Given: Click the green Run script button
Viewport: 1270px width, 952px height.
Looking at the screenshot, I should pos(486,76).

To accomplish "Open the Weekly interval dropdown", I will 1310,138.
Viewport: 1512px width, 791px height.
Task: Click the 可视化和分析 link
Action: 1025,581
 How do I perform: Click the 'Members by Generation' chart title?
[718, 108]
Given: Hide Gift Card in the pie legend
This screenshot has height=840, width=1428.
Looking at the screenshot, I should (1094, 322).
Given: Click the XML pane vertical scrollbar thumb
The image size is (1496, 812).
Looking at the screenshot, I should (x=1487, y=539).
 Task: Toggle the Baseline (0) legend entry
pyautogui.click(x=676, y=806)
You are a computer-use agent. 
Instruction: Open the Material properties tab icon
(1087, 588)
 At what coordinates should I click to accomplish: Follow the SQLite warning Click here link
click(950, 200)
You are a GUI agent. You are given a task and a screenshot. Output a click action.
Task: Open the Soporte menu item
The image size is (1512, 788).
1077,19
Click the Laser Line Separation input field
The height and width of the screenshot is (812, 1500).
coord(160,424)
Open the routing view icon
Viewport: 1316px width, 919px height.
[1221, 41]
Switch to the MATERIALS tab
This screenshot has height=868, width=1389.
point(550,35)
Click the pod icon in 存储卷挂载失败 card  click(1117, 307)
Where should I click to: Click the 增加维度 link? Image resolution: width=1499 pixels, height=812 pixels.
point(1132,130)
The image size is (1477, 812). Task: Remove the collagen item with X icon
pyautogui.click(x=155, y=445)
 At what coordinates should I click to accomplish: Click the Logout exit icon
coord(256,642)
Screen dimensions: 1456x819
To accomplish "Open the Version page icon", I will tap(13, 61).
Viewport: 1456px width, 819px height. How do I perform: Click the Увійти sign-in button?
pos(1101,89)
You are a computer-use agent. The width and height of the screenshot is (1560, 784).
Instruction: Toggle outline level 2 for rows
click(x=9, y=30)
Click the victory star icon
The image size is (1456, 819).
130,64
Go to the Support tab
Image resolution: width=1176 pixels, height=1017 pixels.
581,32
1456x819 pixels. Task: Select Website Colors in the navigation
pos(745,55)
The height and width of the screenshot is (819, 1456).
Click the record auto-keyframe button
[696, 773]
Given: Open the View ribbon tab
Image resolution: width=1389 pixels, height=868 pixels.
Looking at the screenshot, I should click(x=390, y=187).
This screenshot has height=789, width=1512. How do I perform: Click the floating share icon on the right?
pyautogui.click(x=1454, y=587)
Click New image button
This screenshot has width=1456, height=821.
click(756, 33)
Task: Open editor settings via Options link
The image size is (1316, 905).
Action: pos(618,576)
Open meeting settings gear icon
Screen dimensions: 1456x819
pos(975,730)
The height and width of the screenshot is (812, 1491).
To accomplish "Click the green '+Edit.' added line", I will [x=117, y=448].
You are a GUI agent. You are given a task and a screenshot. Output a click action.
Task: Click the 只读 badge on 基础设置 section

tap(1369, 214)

* Your assignment *
For each line above that includes "agent", make a copy.

* Task result *
You are a computer-use agent. 
You are a GUI agent. You are given a task and a screenshot. Output a click action.
You are a computer-use agent. The width and height of the screenshot is (1560, 784).
You are a GUI agent. You are given a task and a screenshot. Output a click action.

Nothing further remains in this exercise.